The cladding layers shown in Figure 11 were obtained using a 1.2 kW laser power, 1400 L/h gas flow, 60% TiC powder ratio, and scanning speeds of 5 mm/s and 7 mm/s. The lower scanning speed results in a longer exposure time, which creates a more uniformed structure and leads to the improved micro-hardness and wear resistance. EDS was used to conduct the element analysis in two areas for each sample. The nickel percentage was much higher in the nickel-based structures area A and C. Titanium percentage was higher in the TiC dendrite structures area B and D. The iron percentage in the cladding layer at the 7 mm/s scanning speed was lower than at the 5 mm/s scanning speed. A higher percentage of iron will enhance solid solution strengthening, which improves the micro-hardness and wear resistance of the cladding layer [22]. Therefore, a faster scanning speed will lead to a lower wear resistance and a larger wear volume.
It can be observed from Figure 12 that the wear volume increases as the TiC powder ratio decreases. Ni35A powder contains elements of Fe, Cr, B, and Si. Rapid melting and solidification during the laser cladding process causes elemental diffusion resulting in super-saturation leading to solid solution strengthening. With the increase of the TiC powder ratio, second phase and solid solution strengthening significantly increases due to the mixture of the ionic bond, the covalent bond, and the metallic bond within the grain structure. This causes a significant improvement of wear resistance [23,24,25].
Figure 13 demonstrates the scanning speed positively affected the wear volume and the laser power and TiC powder ratio negatively affects the wear volume. The TiC powder ratio has the most significant impact. All of these three processing parameters display a linear relation with wear volume.

3.4. Phase Analysis

Figure 14 shows the XRD diffraction patterns of four randomly selected samples since it is assumed that no phase change would be evolved during laser cladding and only peak intensity would vary. It indicates that the principal phases in the cladding layers are TiC and Ni. The TiC was identified as the cubic structure Khamrabaevite (JCPDS: 65-0242). The nickel was identified as the cubic structure Ni (JCPDS: 65-0380). From the same results observed in all the samples, it indicates that phase compositions remain unchanged as the raw material. Moreover, the laser cladding process is mainly a physical reaction and the chemical reaction is negligible.

3.5. Processing Parameter Optimization and Model Validation

The criteria and limits of the processing parameters and the response of the optimization are listed in Table 7. Since the micro-hardness and wear volume are important factors to evaluate the quality of the cladding layer, their importance levels are both assigned as five (within range 1–5, larger number, higher importance). The hardness requirement for regular tools of 62 HRC [26] was adopted as the target for micro-hardness. The goal for wear volume was to achieve a minimum value in order to attain higher wear resistance.

### DATA
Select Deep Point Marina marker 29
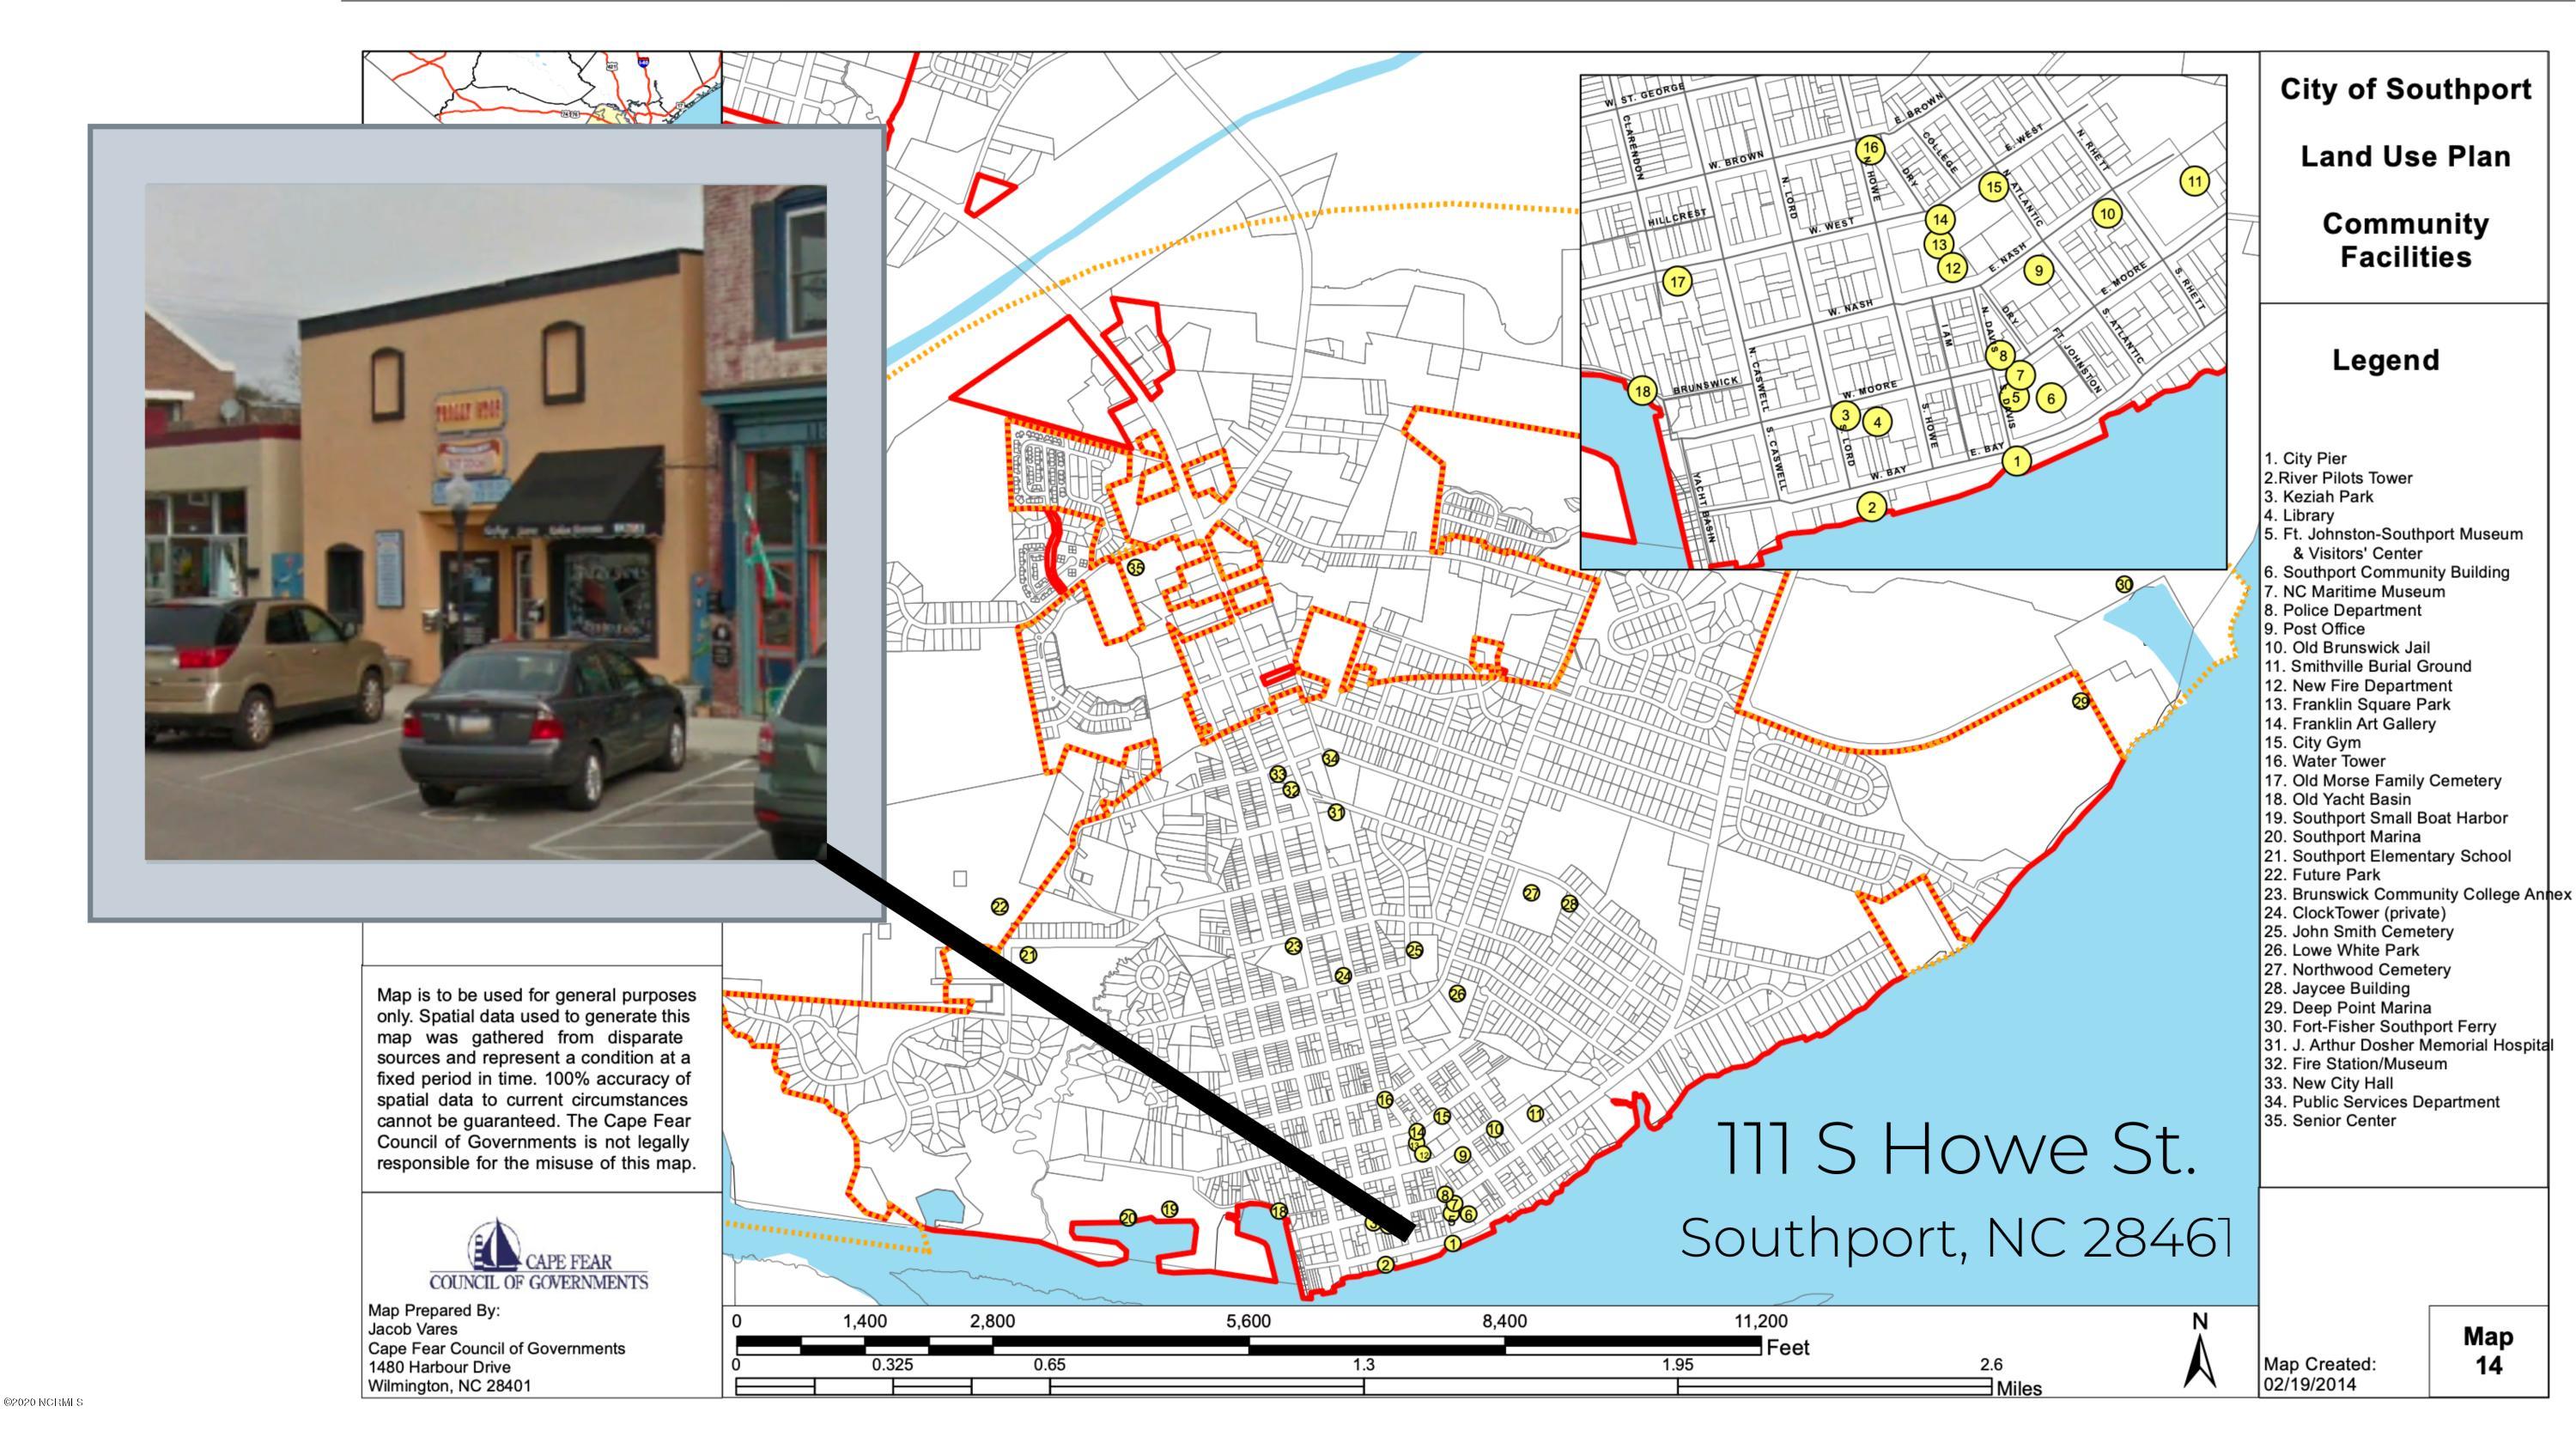The height and width of the screenshot is (1449, 2576). [x=2081, y=702]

### WHAT IS ASKED
Answer each question from the laser cladding text.
(a) Which processing parameter has the most significant impact on wear volume?
(b) According to the XRD patterns, what are the principal phases in the cladding layers?
(c) What value was adopted as the target for micro-hardness?

### TASK RESULT
(a) The TiC powder ratio.
(b) TiC and Ni.
(c) 62 HRC.